__WHAT THIS TASK INVOLVES__
All that should be output is the block of lines below from the line with "Open the JeSuisCH" to the line with "Given: Click the cell", both included, exactly as written.

*** EXTRACTED DATA ***

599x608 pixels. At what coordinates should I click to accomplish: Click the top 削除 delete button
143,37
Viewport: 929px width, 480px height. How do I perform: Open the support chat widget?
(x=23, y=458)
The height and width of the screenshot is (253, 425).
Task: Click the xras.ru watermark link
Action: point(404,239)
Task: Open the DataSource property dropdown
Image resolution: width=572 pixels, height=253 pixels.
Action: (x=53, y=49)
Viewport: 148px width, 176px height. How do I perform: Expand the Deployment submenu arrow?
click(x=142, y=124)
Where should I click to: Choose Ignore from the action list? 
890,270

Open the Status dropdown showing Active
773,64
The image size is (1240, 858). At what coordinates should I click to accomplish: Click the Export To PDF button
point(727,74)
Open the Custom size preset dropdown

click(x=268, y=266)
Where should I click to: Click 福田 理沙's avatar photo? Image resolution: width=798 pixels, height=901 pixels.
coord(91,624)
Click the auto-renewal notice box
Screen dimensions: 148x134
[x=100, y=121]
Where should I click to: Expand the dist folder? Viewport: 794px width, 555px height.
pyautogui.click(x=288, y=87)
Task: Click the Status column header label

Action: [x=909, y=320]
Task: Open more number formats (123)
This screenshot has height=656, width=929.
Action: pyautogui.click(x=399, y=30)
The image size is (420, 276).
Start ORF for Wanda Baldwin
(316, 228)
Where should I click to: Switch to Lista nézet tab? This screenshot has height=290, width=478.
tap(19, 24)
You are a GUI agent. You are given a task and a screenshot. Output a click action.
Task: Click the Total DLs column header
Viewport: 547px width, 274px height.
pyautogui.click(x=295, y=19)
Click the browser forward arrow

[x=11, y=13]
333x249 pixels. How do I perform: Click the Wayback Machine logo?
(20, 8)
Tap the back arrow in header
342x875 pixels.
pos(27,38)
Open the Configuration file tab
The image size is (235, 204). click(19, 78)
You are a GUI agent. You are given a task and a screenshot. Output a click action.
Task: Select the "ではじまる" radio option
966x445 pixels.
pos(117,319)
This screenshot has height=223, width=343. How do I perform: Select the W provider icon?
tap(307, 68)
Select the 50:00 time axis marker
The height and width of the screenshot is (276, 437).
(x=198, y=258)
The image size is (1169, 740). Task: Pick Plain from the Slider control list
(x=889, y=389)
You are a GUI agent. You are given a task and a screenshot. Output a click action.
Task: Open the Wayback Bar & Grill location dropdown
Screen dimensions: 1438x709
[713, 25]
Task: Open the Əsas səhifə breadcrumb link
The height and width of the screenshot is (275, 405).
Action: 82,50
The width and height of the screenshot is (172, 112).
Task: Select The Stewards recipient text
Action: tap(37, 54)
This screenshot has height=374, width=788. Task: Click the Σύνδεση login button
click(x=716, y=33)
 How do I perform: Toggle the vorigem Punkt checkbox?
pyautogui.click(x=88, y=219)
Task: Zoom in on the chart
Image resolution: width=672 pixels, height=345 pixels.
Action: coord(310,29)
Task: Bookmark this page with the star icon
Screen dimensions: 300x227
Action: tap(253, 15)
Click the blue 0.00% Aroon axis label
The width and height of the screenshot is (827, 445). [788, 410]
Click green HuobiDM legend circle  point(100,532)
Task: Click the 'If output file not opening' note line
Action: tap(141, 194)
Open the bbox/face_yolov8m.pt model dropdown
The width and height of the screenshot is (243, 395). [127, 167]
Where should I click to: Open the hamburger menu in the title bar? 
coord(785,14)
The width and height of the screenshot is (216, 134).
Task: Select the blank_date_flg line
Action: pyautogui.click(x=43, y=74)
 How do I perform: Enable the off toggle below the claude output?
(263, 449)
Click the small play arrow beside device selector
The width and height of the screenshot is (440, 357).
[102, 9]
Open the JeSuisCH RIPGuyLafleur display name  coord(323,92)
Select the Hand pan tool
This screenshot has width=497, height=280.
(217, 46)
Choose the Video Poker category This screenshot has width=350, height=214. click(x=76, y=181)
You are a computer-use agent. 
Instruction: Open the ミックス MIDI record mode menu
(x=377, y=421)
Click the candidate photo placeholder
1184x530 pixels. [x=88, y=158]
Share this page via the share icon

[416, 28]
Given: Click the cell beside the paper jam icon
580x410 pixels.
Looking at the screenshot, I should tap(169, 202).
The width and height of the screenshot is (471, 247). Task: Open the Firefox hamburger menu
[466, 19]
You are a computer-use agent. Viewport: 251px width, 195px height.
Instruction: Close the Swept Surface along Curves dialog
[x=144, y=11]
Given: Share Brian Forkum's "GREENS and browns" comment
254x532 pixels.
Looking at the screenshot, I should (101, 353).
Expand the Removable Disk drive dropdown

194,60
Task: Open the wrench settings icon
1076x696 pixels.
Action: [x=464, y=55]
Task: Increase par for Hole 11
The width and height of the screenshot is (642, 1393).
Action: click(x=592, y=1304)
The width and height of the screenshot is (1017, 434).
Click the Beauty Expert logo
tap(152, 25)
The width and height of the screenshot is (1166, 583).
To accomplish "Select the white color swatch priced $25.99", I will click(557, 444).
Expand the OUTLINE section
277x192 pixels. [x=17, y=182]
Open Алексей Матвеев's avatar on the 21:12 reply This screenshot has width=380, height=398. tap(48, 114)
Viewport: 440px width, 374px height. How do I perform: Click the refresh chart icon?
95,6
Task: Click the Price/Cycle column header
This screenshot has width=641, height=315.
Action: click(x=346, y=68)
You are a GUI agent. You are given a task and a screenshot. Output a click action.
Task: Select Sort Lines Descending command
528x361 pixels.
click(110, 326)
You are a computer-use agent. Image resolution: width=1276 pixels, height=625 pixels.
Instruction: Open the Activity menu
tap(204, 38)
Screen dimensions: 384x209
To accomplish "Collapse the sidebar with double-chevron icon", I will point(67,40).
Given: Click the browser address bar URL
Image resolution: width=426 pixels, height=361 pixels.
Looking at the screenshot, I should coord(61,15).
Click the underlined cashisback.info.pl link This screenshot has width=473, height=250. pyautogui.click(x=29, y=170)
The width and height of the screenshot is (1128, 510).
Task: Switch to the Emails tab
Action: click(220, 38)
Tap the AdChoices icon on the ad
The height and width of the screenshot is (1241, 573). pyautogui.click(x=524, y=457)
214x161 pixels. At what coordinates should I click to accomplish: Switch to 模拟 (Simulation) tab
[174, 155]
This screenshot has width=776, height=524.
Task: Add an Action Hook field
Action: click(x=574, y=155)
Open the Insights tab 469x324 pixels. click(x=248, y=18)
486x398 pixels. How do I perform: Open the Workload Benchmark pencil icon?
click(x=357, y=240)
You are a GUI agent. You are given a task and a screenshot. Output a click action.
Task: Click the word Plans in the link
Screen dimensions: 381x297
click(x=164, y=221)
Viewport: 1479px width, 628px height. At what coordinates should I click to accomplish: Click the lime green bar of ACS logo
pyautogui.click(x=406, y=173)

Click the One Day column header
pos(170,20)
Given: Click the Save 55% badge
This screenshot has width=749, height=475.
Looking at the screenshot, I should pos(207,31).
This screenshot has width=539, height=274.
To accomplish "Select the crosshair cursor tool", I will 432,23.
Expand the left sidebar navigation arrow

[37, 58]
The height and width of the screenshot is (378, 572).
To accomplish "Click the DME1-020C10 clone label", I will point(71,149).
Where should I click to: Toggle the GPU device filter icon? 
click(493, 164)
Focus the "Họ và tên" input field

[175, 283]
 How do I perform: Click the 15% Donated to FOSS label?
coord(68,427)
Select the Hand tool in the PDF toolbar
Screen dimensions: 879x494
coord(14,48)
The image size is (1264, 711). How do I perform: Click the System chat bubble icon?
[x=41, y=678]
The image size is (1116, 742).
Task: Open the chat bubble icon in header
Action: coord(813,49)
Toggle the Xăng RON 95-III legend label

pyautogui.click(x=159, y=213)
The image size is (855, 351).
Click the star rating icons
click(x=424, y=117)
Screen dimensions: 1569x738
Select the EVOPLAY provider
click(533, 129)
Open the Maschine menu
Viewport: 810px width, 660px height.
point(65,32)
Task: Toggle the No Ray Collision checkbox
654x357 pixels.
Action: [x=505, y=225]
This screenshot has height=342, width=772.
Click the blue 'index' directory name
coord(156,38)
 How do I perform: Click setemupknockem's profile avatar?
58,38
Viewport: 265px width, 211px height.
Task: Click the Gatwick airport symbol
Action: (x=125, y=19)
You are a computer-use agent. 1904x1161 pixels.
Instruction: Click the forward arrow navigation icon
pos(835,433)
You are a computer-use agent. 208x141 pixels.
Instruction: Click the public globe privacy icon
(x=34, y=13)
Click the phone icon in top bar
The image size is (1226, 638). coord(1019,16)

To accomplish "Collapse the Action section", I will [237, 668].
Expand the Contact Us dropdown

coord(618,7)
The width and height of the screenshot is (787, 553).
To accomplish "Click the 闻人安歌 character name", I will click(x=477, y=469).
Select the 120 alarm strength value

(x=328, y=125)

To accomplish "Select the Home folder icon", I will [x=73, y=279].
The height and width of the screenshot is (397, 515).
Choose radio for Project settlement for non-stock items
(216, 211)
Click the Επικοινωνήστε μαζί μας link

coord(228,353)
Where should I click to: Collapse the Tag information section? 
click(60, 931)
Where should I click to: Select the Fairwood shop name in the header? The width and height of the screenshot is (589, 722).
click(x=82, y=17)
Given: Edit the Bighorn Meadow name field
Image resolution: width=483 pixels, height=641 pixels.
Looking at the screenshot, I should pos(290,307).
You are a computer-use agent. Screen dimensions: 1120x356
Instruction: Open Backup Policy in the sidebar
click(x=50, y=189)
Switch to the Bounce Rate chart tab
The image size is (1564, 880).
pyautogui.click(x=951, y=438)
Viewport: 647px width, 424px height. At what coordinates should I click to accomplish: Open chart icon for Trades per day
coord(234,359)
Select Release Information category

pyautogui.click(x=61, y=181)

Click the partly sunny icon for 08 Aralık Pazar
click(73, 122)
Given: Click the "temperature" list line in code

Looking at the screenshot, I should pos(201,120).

*** End of EXTRACTED DATA ***

__TASK ANSWER__
Open the JeSuisCH RIPGuyLafleur display name  coord(323,92)
Select the Hand pan tool
This screenshot has width=497, height=280.
(217, 46)
Choose the Video Poker category This screenshot has width=350, height=214. click(x=76, y=181)
You are a computer-use agent. 
Instruction: Open the ミックス MIDI record mode menu
(x=377, y=421)
Click the candidate photo placeholder
1184x530 pixels. [x=88, y=158]
Share this page via the share icon

[416, 28]
Given: Click the cell beside the paper jam icon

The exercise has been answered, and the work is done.